Una imagen; una choza; un joven saliendo de ella, con un escudo en el brazo. Había pasado años colgado en las paredes de esa humilde casa, en silencio, en paz; no esperaba a nadie que lo sacara de su ensueño, de esa condición de los objetos como simple decoración, hasta que se vio obligado a dejar su lugar, perturbado por una guerra –porque una guerra perturba a todos por igual-. El escudo entonces estaba allí, en los brazos temblorosos del chico. En Jerusalén, quiero creer, peleó muy valientemente antes de morir.
Perdía rastros del escudo en aquella época, pero los vientos me trajeron un aroma a incienso y agar; mi cabeza voló a las murallas de Damasco, unos trescientos años más tarde, y sin dudarlo remonté la historia del mismo a aquella ciudad. Estaba en un mercado, escondido entre un montón de cosas, sin dueño ni hogar. Durante los años siguientes viajó por los desiertos; llegó a formar parte de ejércitos turcos y musulmanes, hostilizado por fuerzas enemigas y culpado por una guerra de la que no era culpable.
Mientras la arena me revolvía los ojos, supuse que el escudo había llegado a Egipto siglos más tarde. Entraba en barco por El Nilo, en uno de sus tantos viajes, camino a Menfis. De allí se me ocurrió trasladarlo a Alejandría, en donde podía conectar mejor los cabos sueltos de la historia. Tuvo que pasar mucho tiempo hasta que llegaran el ejército y las expediciones napoleónicas: unos soldados lo meten en un cofre a escondidas de sus superiores, como botín de guerra; pero esa misma noche el barco naufraga al recibir hostilidades británicas en el Mediterráneo. Así, un laberinto de posibilidades se abría en mi imaginación. Preferí pensar que lo agarraron los británicos, en plena revolución industrial.

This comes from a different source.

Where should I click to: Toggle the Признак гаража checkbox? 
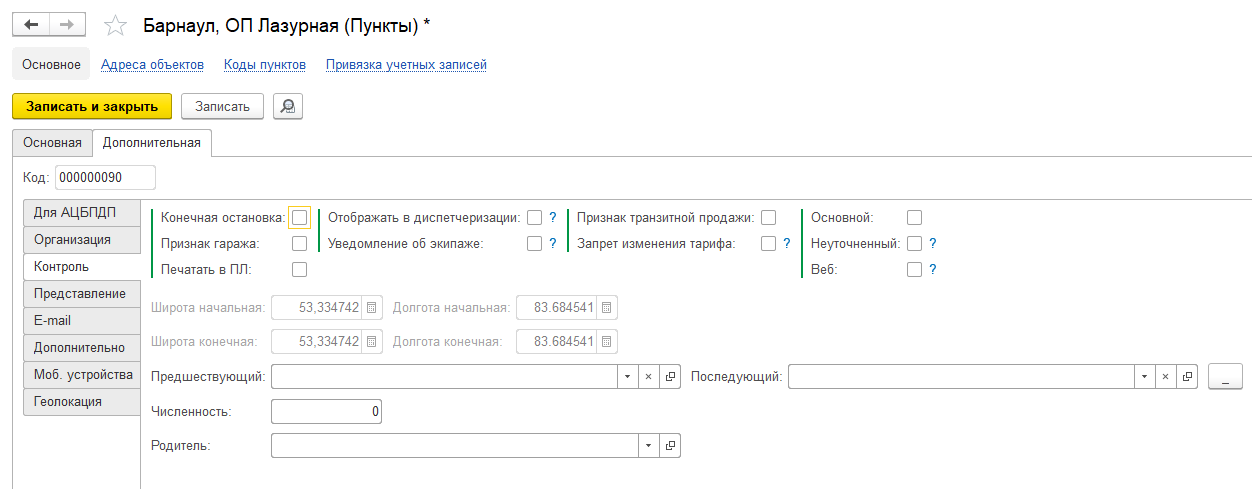[299, 243]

Llegar a Gran Bretaña debe haber sido un “gran” salto en el tiempo para el escudo. Había permanecido ajeno al descubrimiento de América, a la Revolución Francesa, a tantas guerras y a tantas paces. Después de un breve silencio lo encuentro en un museo, en Bélgica. Allí reposaba tranquilamente, viendo a la gente pasar mientras esta se admiraba ingenuamente de su bello color, sin saber todo lo que había detrás de ese pedazo de acero.
Lamentablemente ese momento de fama le dura poco; por esos años estallan las contiendas sociales y, durante la Segunda Guerra Mundial, el museo en el que descansaba sus llagas de tanto caminar es destrozado. De ahí en adelante todo es silencio. No sé qué sucedió con él luego de ser aplastado por tanques y balas. ¿Qué otros brazos había acompañado? Supongo que algún viaje en avión lo rescató. O fue visto como hojalata y tirado al mar. O... elegí un camino erróneo encerrándome en el laberinto de historias que inventé. ¿Quién sabe? Al fin y al cabo, todo queda en el olvido; uno nunca podrá saber la verdad del pasado.
Volví a la realidad. El horizonte estaba negro.
Un relámpago cruzó el cielo; iba a comenzar a llover. Había pasado todo el día parado, creando situaciones y situaciones para el escudo, pero todavía no sabía cómo había llegado a mis manos. Busqué a mi alrededor a alguien, un barco, una pista, pero nada, sólo estaba el escudo y yo. Parecía como si este momento hubiese estado destinado a existir, desde el momento en que fue despegado de la pared, en que unas débiles manos, llenas de esperanza, lo tomaron, pasando de hombre a hombre, acompañando mil novelas y cada una de ellas diferente. Ahora era mi turno, pues, de dejar una marca en ese retazo de historia.
Una gota de lluvia me cayó en los ojos. Conociendo el pasado no quería repetirlo; no quería cometer los mismos errores de los demás, llevados por sus ambiciones personales. Este escudo, después de tantos años a la deriva, sin una casa, sin un verdadero hogar, como nosotros, merecía un lugar en el mundo. Decidí llevármelo a casa; lo coloqué en la pared, en donde todo comenzó, y desde ese momento volvió a ser parte de una familia, como la que había tenido mil años atrás.